> [Actions to take]
1. In the forum thread on the uniqueness theorem, what does the back of the book say about the problem?
2. Please convert the records, from the line with "Task: Click the location pin icon" to the line with "[x=858, y=862]", into a JSON list of strings with one string per line, leaving out blank lines.

> [Document passage]
1. ## Uniqueness Theorem

Hey can someone help me with this? the back of the book simply says, "This is true due to the uniqueness theorem."

Suppose that x is a solution to the initial value problem:

x'=(x^3-x)/(1+t^2*x^2) x(0)=1/2.

Show that 0<x(t)<1 for all t for which x is defined.

My work:
I set x'=f(t,x). I took the partial derivative of f(t,x) with respect to x. Unless I am mistaken, I believe both f(t,x) and its partial derivative are continuous over a small enough rectangle R containing the point (1/2,0). Since it is given that x is a solution, it means that x is unique.

Why does 0<x(t)<1 have to be true?

Thanks!

2. ## Re: Uniqueness Theorem

Originally Posted by BrianMath
Hey can someone help me with this? the back of the book simply says, "This is true due to the uniqueness theorem."

Suppose that x is a solution to the initial value problem:

x'=(x^3-x)/(1+t^2*x^2) x(0)=1/2.

Show that 0<x(t)<1 for all t for which x is defined.

My work:
I set x'=f(t,x). I took the partial derivative of f(t,x) with respect to x. Unless I am mistaken, I believe both f(t,x) and its partial derivative are continuous over a small enough rectangle R containing the point (1/2,0). Since it is given that x is a solution, it means that x is unique.

Why does 0<x(t)<1 have to be true?

Thanks!
Hi BrianMath,

$\displaystyle f(t,x)=\frac{x^3-x}{1+t^2 x^2}$

$\displaystyle \frac{\partial f(t,x)}{\partial x}=\frac{\partial}{\partial x}\left(\frac{x^3-x}{1+t^2 x^2}\right)=\frac{t^2 x^4+(t^2+3) x^2-1}{(t^2 x^2+1)^2}$

$\displaystyle \mbox{Let, }R=\left\{(t,x)~:~|t|\leq a\mbox{ and }\left|x-\frac{1}{2}\right|\leq \frac{1}{2}~;~a>0\right\}$

Clearly both $\displaystyle f(t,x)\mbox{ and }\frac{\partial f(t,x)}{\partial x}$ are continuous on $\displaystyle R$.

$\displaystyle M=max|f(t,x)|~;~(t,x)\in R$

$\displaystyle M=max\left|\frac{x^3-x}{1+t^2 x^2}\right|=max\frac{|x^3-x|}{1+t^2 x^2}~;~(t,x)\in R$

$\displaystyle M=max\left(\frac{x-x^3}{1+t^2 x^2}\right)=\frac{\frac{1}{\sqrt{3}}-\left(\frac{1}{\sqrt{3}}\right)^3}{1+0}=\frac{1}{ \sqrt{3}}\left(\frac{2}{3}\right)=\frac{2}{3\sqrt{ 3}}$

$\displaystyle h=min\left\{a,\frac{1}{2M}\right\}=min\left\{a, \frac{3 \sqrt{3}}{4}\right\}$

Therefore by the Picard existance and uniquenss theorem, the initial value problem has a unique solution on the rectangle,

$\displaystyle |t|\leq h\mbox{ and }\left|x-\frac{1}{2}\right|\leq\frac{1}{2}$

$\displaystyle \Rightarrow |t|\leq h\mbox{ and }0\leq x\leq 1$

> [Dataset extract]

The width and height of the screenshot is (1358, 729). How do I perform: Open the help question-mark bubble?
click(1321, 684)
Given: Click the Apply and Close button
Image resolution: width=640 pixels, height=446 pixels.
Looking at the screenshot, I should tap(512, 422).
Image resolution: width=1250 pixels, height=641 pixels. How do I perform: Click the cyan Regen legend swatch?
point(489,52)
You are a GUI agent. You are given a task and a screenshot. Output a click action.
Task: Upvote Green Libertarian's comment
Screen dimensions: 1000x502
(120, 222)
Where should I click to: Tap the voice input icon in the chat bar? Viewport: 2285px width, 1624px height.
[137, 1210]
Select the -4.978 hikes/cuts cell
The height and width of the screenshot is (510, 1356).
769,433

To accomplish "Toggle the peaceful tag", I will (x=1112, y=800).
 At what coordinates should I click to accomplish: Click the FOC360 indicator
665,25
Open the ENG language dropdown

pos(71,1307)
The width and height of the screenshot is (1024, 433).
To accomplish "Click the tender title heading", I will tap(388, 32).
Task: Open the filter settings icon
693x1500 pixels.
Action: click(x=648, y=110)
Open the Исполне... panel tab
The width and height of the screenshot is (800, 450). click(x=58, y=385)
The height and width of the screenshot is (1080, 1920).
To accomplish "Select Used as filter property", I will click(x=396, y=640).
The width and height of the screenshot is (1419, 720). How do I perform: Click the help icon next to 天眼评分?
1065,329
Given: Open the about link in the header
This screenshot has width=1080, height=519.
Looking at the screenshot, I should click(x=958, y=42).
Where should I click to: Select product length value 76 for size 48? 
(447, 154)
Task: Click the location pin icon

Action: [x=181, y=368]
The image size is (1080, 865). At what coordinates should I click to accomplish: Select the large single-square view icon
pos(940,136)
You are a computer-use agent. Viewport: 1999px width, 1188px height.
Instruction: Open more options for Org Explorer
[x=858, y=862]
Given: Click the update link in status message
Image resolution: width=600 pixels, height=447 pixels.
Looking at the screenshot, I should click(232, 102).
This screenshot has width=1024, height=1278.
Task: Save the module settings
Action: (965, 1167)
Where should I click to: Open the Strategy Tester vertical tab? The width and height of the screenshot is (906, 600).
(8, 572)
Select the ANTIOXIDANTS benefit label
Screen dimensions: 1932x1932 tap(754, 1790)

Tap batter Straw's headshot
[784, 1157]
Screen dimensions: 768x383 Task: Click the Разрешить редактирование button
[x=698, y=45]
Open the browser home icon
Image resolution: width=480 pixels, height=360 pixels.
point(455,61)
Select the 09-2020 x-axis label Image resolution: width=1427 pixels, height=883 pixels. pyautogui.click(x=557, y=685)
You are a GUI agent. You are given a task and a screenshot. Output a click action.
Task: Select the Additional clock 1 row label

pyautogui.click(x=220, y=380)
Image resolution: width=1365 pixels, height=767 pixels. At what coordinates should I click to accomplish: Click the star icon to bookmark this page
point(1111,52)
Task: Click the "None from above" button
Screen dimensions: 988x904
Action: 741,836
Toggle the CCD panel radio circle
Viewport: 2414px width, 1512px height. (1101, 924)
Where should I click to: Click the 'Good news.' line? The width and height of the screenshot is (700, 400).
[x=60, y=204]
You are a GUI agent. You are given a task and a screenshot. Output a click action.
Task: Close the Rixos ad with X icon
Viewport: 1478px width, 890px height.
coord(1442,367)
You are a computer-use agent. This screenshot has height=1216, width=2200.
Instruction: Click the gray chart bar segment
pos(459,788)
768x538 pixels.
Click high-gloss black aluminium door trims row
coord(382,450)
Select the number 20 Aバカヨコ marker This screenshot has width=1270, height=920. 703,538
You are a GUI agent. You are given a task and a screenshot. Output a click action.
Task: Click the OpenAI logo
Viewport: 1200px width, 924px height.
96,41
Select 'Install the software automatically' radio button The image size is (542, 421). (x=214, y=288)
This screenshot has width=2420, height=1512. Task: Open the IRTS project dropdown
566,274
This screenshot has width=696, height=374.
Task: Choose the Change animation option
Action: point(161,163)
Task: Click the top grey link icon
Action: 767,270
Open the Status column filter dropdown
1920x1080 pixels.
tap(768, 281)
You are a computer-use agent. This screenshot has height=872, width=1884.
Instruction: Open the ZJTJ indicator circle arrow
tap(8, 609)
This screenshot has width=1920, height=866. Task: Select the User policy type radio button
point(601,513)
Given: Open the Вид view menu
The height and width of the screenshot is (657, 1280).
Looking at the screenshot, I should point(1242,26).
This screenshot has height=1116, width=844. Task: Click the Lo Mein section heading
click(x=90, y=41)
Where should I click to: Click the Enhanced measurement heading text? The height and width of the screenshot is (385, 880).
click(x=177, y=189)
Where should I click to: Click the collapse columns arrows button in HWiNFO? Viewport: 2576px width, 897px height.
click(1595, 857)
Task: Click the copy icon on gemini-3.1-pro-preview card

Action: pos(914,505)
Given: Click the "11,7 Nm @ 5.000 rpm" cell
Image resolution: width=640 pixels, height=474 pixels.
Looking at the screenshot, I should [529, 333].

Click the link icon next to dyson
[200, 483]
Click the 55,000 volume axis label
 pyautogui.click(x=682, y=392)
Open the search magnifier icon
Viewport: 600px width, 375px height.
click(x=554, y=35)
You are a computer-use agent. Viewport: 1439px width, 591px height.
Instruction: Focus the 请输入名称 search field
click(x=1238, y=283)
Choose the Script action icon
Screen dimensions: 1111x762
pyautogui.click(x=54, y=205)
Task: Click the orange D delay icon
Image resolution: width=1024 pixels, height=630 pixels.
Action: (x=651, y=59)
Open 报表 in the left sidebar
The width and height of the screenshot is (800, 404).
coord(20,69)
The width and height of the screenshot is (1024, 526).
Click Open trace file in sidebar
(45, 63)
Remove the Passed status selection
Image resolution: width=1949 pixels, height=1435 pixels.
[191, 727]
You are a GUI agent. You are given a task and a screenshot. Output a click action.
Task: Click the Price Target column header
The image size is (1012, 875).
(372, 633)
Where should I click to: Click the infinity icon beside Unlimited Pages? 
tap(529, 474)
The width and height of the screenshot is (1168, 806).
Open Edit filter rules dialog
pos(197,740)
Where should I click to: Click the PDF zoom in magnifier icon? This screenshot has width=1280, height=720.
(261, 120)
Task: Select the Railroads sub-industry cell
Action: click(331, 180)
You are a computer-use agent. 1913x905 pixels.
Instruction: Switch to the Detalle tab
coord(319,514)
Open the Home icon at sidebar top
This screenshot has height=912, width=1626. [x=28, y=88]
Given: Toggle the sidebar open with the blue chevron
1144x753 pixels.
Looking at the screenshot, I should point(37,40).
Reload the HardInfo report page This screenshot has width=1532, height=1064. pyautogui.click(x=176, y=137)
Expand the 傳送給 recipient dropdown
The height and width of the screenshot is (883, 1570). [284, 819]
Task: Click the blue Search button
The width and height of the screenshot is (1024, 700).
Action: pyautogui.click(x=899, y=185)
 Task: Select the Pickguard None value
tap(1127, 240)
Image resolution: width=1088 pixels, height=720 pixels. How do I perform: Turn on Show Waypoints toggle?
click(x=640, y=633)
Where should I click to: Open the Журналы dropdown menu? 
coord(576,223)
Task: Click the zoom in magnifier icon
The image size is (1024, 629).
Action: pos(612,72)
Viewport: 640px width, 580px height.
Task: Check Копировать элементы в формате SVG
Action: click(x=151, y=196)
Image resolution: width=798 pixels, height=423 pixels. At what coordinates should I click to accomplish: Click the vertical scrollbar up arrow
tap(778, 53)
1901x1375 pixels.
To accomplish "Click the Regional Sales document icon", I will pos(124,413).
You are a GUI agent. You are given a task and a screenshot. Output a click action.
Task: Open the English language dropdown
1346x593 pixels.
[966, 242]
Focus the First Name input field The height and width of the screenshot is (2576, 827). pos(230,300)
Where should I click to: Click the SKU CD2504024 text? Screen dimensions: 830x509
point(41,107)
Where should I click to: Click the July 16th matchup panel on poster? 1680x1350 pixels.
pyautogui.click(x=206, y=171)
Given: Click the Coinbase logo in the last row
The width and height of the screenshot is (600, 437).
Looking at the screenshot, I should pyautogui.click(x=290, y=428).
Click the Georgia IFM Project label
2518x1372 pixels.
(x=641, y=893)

> [Solution list]
1. It says, "This is true due to the uniqueness theorem."

2.
[
  "Task: Click the location pin icon",
  "Action: [x=181, y=368]",
  "The image size is (1080, 865). At what coordinates should I click to accomplish: Select the large single-square view icon",
  "pos(940,136)",
  "You are a computer-use agent. Viewport: 1999px width, 1188px height.",
  "Instruction: Open more options for Org Explorer",
  "[x=858, y=862]"
]